Welcome to our monthly blog feature, Book Clubbin’!
Sometimes life can get so hectic that you’re lucky if you find time to shower let alone read your book club book in time. If your New Years’ resolution is to read more but you can’t find the time, audiobooks are the answer! You can press play on this month’s pick during your commute or while you’re cooking dinner and before you know it, you’ll have knocked out those pages in no time!

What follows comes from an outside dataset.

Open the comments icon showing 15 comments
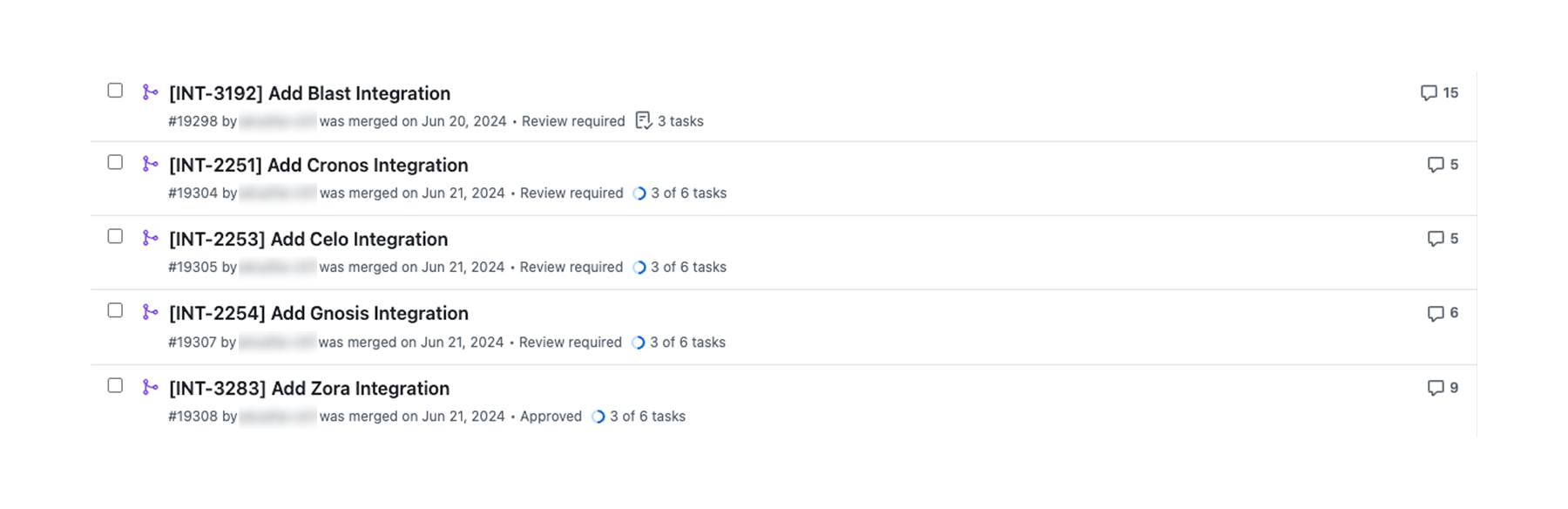1568x509 pixels. click(1429, 92)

February’s pick is The Water Dancer by Ta-Nehisi Coates, narrated by Joe Morton. The novel is Coates’ first foray into fiction, whose bibliography also includes the acclaimed memoir Between the World and Me. Not only was The Water Dancer chosen for Oprah’s Book Club revival, but it also debuted at the top of the New York Times Fiction Best Seller list. Coates began writing the novel around 2008 and 2009 when he was doing extensive research on slavery and the Civil War. Set on a struggling tobacco plantation in Virginia, The Water Dancer follows Hiram Walker, a young mixed-race boy born into slavery who discovers he possesses a superhuman ability when he falls into a river.
You definitely don’t want to miss this striking debut novel. Check out our discussion questions below, but beware — SPOILERS ahead.

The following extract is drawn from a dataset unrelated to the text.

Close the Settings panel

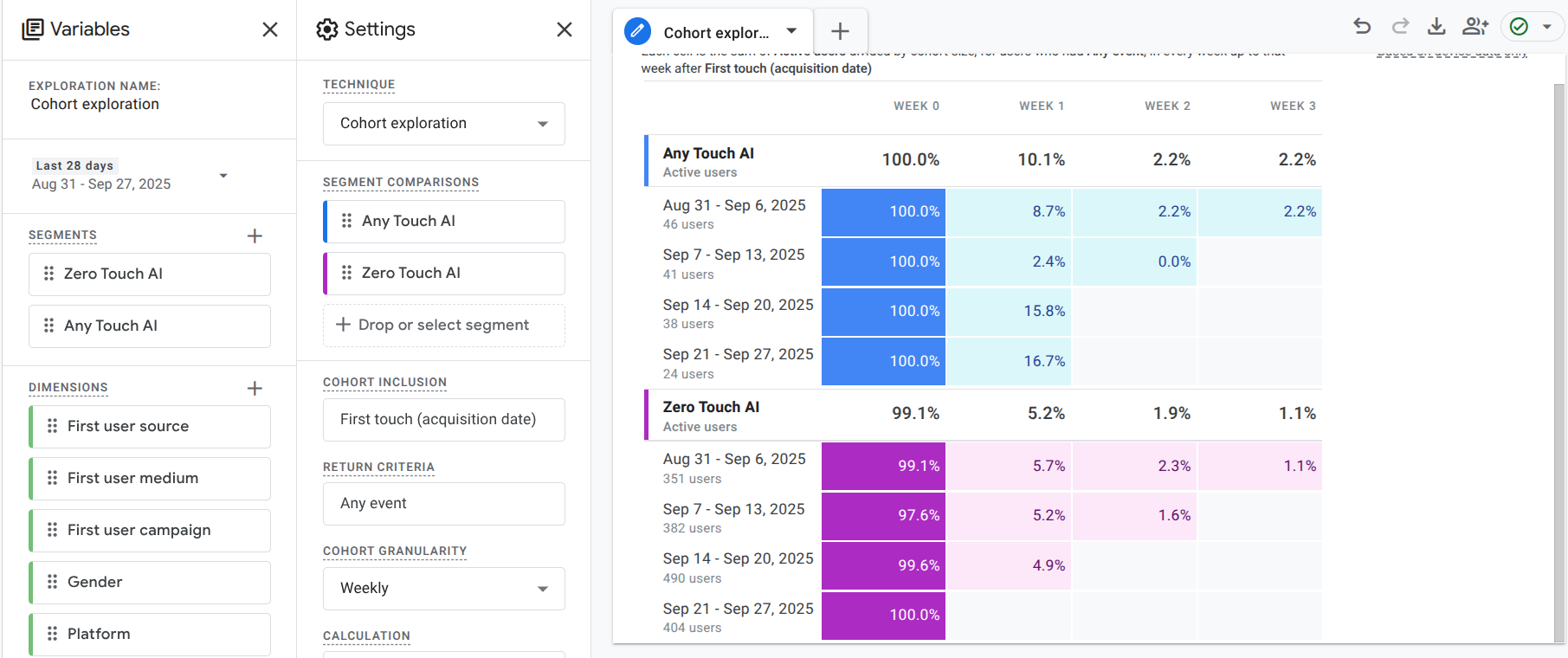coord(565,29)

—————MAY CONTAIN SPOILERS!————
1) Is the story buoyed by only having Hiram’s point-of-view, or did you feel it was lacking in opportunity and diversity by excluding other characters’ voices?
2) Why do you think Coates decided to write The Water Dancer through the lens of magic realism? What did the addition of his characters’ extraordinary abilities allow Coates to explore and interrogate that he couldn’t have done if the novel wasn’t embellished with magic?
3) Memory is a key theme in the novel. What is Coates suggesting by making the power of Conduction directly tied to memories and the act of remembering? What is the significance of Hiram being unable to recall certain memories?
4) Consider this quote:
“At every gathering there was this dispute about my mother’s mother, Santi Bess, and her fate. The myth held that she had executed the largest escape of tasking folk—forty-eight souls—ever recorded in the annals of Elm County. And it was not simply that they had escaped but where they’d been said to escape to—Africa. It was said that Santi had simply led them down to the river Goose, walked in, and reemerged on the other side of the sea.”
Discuss the significance of River Goose which for some, such as Maynard, is a symbol of danger and death, while for others, like Hiram and Santi Bess, is a symbol of resistance and freedom.
5) How did you feel about the inclusion of a real historical figure such as Harriet Tubman in the story? What impact did it have?
7) Coates often wrestles with how the war against injustice should be waged. When Corrine Quinn and Hawkins plan to take down Georgie Parks, Hiram reminds us that even Georgie was forced into his exploits by circumstance. To what extent is revenge or punishment just when each character is trapped in one way or another?
8) Discuss the complexities of motherhood and fatherhood in the novel and the many forms of “family” we encounter. How does slavery corrupt families? How does Hiram come to define family by the end?
9) Consider the experiences of enslaved women versus enslaved men. How does Coates convey tensions between black characters along gender lines? How does it impact Hiram and Sophia’s relationship over time?
10) Is there any part of the book that you wish had been written differently?